Sphere10 Framework provides an extensive suite of collection types that extend beyond the standard .NET collections:

  • Extended Lists and Collections: Interfaces like IExtendedList<T> and IExtendedCollection<T> support range-based operations (batch reads, writes, insertions, deletions) for improved performance when working with large datasets.
  • Stream-Mapped Collections: Collections such as StreamMappedList<T>, StreamMappedDictionary<TKey, TValue>, and StreamMappedHashSet<T> persist their data to streams, enabling collections that exceed available memory while maintaining list/dictionary/set semantics.
  • Recyclable Lists: IRecyclableList<T> and its implementations maintain a pool of reusable indices for deleted items, optimizing scenarios with frequent insertions and deletions.
  • Paged Collections: Both memory-paged and file-paged lists partition data into pages, supporting arbitrarily large datasets with configurable memory footprints.
  • Observable Collections: Observable variants of standard collections expose events for monitoring mutations, supporting use cases like change tracking and logging.
  • Synchronized Collections: Thread-safe variants like SynchronizedExtendedList<T>, SynchronizedDictionary<TKey, TValue>, and ProducerConsumerQueue<T> for concurrent scenarios.
  • Specialized Data Structures: Bloom filters, binary heaps, circular lists, bounded lists, and bidirectional dictionaries address specific algorithmic needs.

πŸ”— Clustered Streams

The ClusteredStreams subsystem provides a sophisticated mechanism for managing multiple logical streams within a single underlying stream. This enables:

  • Multi-Stream Storage: A single file or stream can host multiple independent logical streams, each with its own lifecycle and addressing.
  • Dynamic Allocation: Streams grow and shrink dynamically, with clusters allocated and linked as needed.
  • Metadata Storage: Headers and metadata are stored alongside stream data, supporting features like indexing and merkle-tree integration.
  • Attachments: Pluggable IClusteredStreamsAttachment components allow behaviors like indexing, merkle-tree maintenance, and key storage to be composed declaratively.

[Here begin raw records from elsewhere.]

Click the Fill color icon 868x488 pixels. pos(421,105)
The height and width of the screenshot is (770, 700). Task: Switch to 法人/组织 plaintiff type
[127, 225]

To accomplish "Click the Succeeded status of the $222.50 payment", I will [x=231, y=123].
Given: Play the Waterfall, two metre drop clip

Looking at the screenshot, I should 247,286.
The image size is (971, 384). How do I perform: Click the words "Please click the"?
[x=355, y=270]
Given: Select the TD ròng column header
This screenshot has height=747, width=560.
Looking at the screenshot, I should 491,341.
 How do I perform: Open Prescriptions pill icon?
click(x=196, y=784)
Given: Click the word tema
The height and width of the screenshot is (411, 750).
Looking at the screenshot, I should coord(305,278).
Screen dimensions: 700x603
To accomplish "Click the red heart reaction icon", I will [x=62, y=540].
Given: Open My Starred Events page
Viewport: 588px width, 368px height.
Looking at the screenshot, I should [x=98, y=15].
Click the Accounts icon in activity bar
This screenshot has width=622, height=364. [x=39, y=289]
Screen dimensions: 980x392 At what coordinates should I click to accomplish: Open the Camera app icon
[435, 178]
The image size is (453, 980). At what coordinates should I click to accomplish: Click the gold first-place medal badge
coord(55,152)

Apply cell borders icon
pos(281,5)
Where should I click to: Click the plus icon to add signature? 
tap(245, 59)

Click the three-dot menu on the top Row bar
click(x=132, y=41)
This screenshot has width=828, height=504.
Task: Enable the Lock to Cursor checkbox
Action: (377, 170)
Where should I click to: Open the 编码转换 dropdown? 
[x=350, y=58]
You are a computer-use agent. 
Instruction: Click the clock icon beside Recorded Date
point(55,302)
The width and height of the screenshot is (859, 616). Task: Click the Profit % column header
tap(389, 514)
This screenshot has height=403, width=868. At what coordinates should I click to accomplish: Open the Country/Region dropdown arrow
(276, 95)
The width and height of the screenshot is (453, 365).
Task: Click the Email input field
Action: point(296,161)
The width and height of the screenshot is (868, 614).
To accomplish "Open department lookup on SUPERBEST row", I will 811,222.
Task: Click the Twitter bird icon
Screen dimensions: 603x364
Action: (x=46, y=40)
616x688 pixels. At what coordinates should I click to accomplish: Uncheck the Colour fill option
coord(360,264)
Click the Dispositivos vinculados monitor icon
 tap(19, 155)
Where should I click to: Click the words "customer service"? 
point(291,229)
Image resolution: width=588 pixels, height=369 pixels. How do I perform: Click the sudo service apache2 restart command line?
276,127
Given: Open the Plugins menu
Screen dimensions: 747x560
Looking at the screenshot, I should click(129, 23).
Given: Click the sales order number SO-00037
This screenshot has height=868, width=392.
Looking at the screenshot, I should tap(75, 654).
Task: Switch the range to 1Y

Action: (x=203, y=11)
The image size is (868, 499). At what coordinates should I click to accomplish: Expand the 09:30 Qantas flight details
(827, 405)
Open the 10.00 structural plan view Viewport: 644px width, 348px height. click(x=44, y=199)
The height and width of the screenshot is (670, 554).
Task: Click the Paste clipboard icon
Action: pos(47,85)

This architecture underpins the library's stream-mapped collections and object spaces, providing a flexible foundation for custom persistence schemes.

🌌 Object Spaces

Object spaces abstract the storage and retrieval of typed objects across multiple "dimensions" (logical tables). Key capabilities include:

  • Typed Dimensions: Each dimension stores objects of a specific type, with configurable serialization and indexing strategies.
  • Indexing: Automatic or custom indexes accelerate lookups by projected keys. Both unique and non-unique indexes are supported.
  • Merkle-Tree Integration: Optional merkle-tree attachments provide cryptographic proofs of data integrity.
  • ACID Transactions: Object spaces can participate in transactional scopes, supporting commit/rollback semantics.

Object spaces are suitable for lightweight embedded databases, event stores, and other scenarios requiring structured persistence without a full database engine.

🌳 Merkle Trees

Sphere10 Framework includes multiple merkle-tree implementations optimized for different use cases:

  • Flat Merkle Trees: Store all nodes in contiguous memory, optimized for fast random access and proof generation.
  • Simple Merkle Trees: Lazily compute parent nodes, suitable for smaller trees where memory is less constrained.
  • Long Merkle Trees: Designed for very large datasets, retaining only sub-root hashes in memory while supporting append and proof operations.
  • Partial Merkle Trees: Maintain only a subset of nodes, useful for constructing and verifying multi-item proofs.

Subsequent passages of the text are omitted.